** ASSIGNMENT A **
According to the post about the racial equity course, which organization ran the two-day course on systemic racism?
** ASSIGNMENT B **
Transcribe the part of the post about the racial equity course starting at "I looked around" and ending at "of their job.".
** ASSIGNMENT C **
Go on with the post about the racial equity course from the point where it stops.

[QUOTED PASSAGE Boundary: Start]

Editor’s note: This is part of Luke Babb’s “Reckoning” series. Today’s post includes descriptions of racist violence and racial trauma.
“Why,” the facilitator asked, “are you here today? What makes you want to do this work?”
I looked around the circle of my coworkers, more than a little wary of the answers, steeling myself for a fight. Uncovering systemic oppression is difficult, unpleasant, emotionally taxing work. Surely some of the people attending the Racial Equity Institute’s two-day course about systemic racism were there reluctantly, only participating as part of their job.
What I didn’t expect was the first response, from an older white man in a sweater and suit jacket. “I’m here because I believe we are all equal in the eyes of the Lord,” he said, looking around the meeting room. “And I believe our world should reflect that.”

[QUOTED PASSAGE Boundary: End]
[DATA SUPPLIED Boundary: Start]

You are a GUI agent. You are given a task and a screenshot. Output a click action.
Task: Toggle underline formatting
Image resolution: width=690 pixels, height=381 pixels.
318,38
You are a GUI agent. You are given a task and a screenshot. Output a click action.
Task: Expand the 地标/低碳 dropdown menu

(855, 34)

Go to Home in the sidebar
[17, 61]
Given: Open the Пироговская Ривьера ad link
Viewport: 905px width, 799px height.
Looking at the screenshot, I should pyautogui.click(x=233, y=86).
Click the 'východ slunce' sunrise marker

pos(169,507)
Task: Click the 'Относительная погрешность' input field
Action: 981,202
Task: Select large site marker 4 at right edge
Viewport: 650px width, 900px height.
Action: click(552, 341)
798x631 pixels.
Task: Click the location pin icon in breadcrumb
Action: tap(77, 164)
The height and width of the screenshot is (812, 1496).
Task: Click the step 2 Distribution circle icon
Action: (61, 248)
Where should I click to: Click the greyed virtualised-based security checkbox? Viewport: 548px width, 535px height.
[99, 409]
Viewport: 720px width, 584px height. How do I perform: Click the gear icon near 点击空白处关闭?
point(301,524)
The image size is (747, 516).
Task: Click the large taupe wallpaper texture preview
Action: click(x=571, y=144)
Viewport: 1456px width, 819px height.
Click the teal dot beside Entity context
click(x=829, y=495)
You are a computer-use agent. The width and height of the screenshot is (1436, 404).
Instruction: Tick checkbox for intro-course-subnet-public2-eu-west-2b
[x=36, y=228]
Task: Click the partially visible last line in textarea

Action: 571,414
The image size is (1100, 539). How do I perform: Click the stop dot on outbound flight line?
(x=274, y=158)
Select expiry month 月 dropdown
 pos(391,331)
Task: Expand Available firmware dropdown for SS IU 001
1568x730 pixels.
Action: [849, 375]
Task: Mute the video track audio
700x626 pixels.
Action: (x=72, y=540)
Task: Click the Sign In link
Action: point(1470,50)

[DATA SUPPLIED Boundary: End]

** ANSWER BOX A **
The Racial Equity Institute

** ANSWER BOX B **
I looked around the circle of my coworkers, more than a little wary of the answers, steeling myself for a fight. Uncovering systemic oppression is difficult, unpleasant, emotionally taxing work. Surely some of the people attending the Racial Equity Institute’s two-day course about systemic racism were there reluctantly, only participating as part of their job.

** ANSWER BOX C **
As the question worked its way around the circle I sat, stunned, trying to figure out why that had taken me so off guard. Part of it, I knew, was the comfort and ease that he had in talking about his faith in the workplace, but it was more than that. Sitting there, thinking quickly and quietly as the question progressed toward me, I realized that one of the things I found surprising was seeing a Christian identify their faith as the reason for fighting against racism.
It took me some time to identify the reasons for my surprise. As I have continued to read and research, it has become clear to me that American racism has, at every step of its existence, relied upon a framework of Christianity. The laws that have enacted it, the groups that have enforced it, even the differences of race that it has rested upon, have been constructed and justified through Biblical passages. Not all American Christians are racist, but racism in America is inextricably Christian.
When this happened, I had already started this series about examining Christian influences on Paganism. Most things that American Pagans have inherited are manageable, or even useful in the right light. Racism is different. There is no place for racism in a Paganism divorced from Christian roots.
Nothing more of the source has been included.